From left, A.O. Fox Hospital emergency department staff members Eric Benjamin, computed tomography (CT) supervisor; Joann Titus, emergency services receptionist; Tonya Ryan, emergency services technician; Dr. Kelly Robinson, emergency department medical director; Erica Holoquist, registered nurse and emergency department nursing director; and Margaret Bischoff, registered nurse, pose in an undated photo.

If you've noticed a positive change lately inside A.O. Fox Memorial Hospital's emergency room, you're not the only one.

The hospital's emergency department was recently ranked in the 97th percentile out of 165 ERs in New York by Press Ganey, a national patient satisfaction database that uses advanced analytics and advisory services to give hospitals feedback on their patients' experiences, according to its website.

Fox Hospital's ranking report was released in April and reflects patient satisfaction from the first quarter of the year, according to a media release from the hospital.

The good news comes after a concerted effort by Fox to refine its emergency department and improve the overall patient experience there, according to several Fox officials interviewed Tuesday.
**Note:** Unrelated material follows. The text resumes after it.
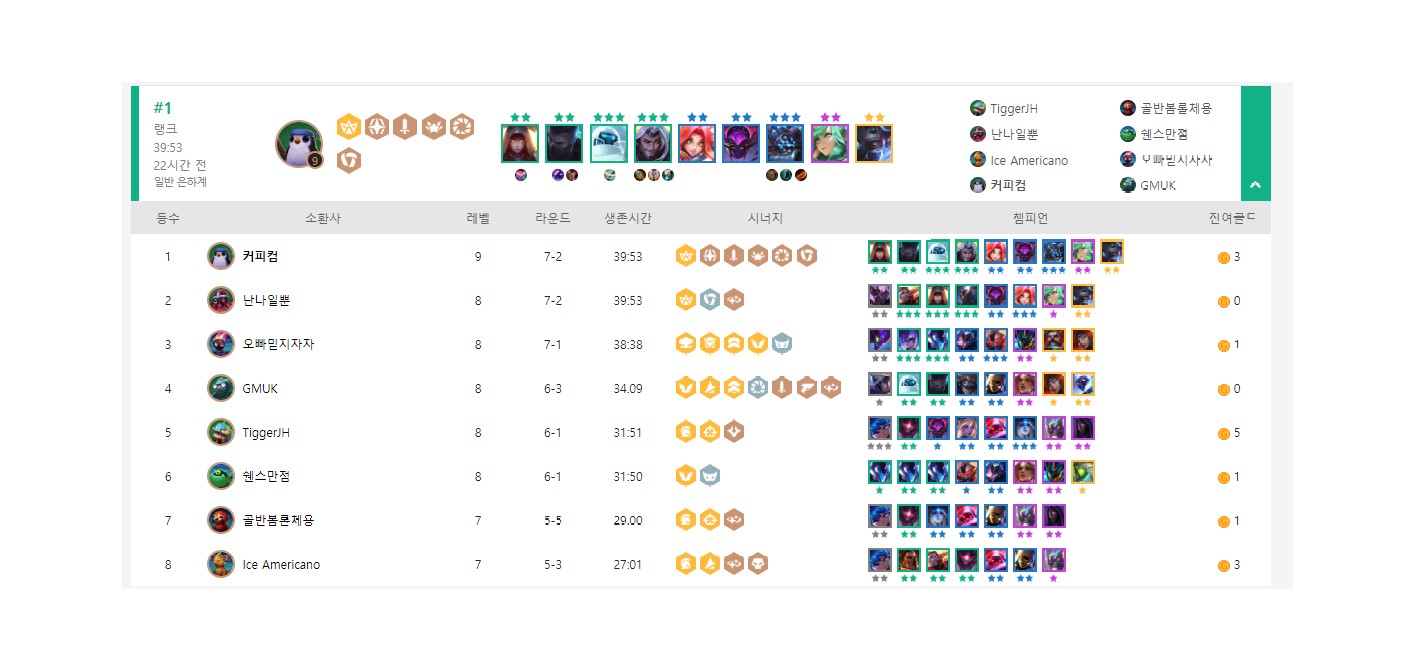Click the gold coin icon in TiggerJH's table row
The width and height of the screenshot is (1416, 672).
(1223, 433)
As a result, the emergency room now offers shorter wait times and has had significantly higher patient satisfaction scores, which Press Ganey's ranking attests.

The improvement effort began two years ago after several doctors left the emergency department, according to John Remillard, Fox Hospital's president and chief executive officer. The hospital then sought the help of a national company called Pegasus, which provided a new medical director for the ER, Dr. Kelly Robinson.
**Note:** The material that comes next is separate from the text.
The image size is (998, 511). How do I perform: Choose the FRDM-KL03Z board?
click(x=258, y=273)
“After a review of the issues the ER was facing and processes for handling patient flow, we took a series of steps to positively impact the patient experience in a dramatic way,” Robinson said.

Adoption of more efficient measures has led to a number of improvements in the ER, according to Justine Johnson, Fox's regional marketing community engagement manager. The average waiting time to be seen by a doctor is now under 30 minutes, and the time from arrival to discharge is just over two hours.
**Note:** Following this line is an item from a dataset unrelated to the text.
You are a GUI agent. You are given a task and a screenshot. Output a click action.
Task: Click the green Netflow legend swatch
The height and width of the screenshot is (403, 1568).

Each year, more than 15,000 patients are cared for at the hospital's ER, according to Johnson. The department, which is staffed by two physicians, one advanced practice clinician and three to four nurses, sees about 40 to 50 patients a day.

Recent surveys completed by patients show a high rate of satisfaction, and "many favorable comments," according to Remillard. Yet, sometimes, "actions speak even louder than words," he added, noting that the emergency department has experienced a 9 percent growth in 2015 in the number of patients seen.

The positive change can be attributed to a couple of factors, Robinson said.

For one, more efficient bedside triage means patients are brought to a treatment area immediately and assessed at their bedside instead of waiting in the lobby, Robinson said.

Second, there are now computers on wheels, Robinson said, which allow for bedside entry of patient information and orders.

Other important improvements include more frequent rounds by nurses and technicians to check on patients’ needs and comfort, and an overall strive for compassion, Robinson said.

Robinson also noted that he has instituted a process in which the on-duty physician, when seeing a patient in an exam room, acknowledges everyone in the room, introduces him- or herself, discusses the expected duration of time in the ED, explains the diagnosis and what’s next, and thanks everyone.

“It’s not only the compassionate way to approach the patient’s ED experience, it also confirms everyone’s understanding of the situation and allows the patient and family to ask any clarifying questions,” Robinson said.

According to Press Ganey officials, health care providers who want to improve their patients' experiences must first "be able to see and understand the complex relationships between satisfaction, clinical, safety and financial measures" and give every patient the opportunity to be heard, according to the company's website.

Remillard said putting on emphasis on the patient experience has helped all of the individuals who work in Fox's emergency department to "truly act as a team."

“When everybody is working toward the same goal, that's when you achieve great things,” Remillard said. “From the first person you meet when you come in to the department, to the nurse, to the technician. They're all focused on one goal, which is to make the patient's experience the very best it can be.”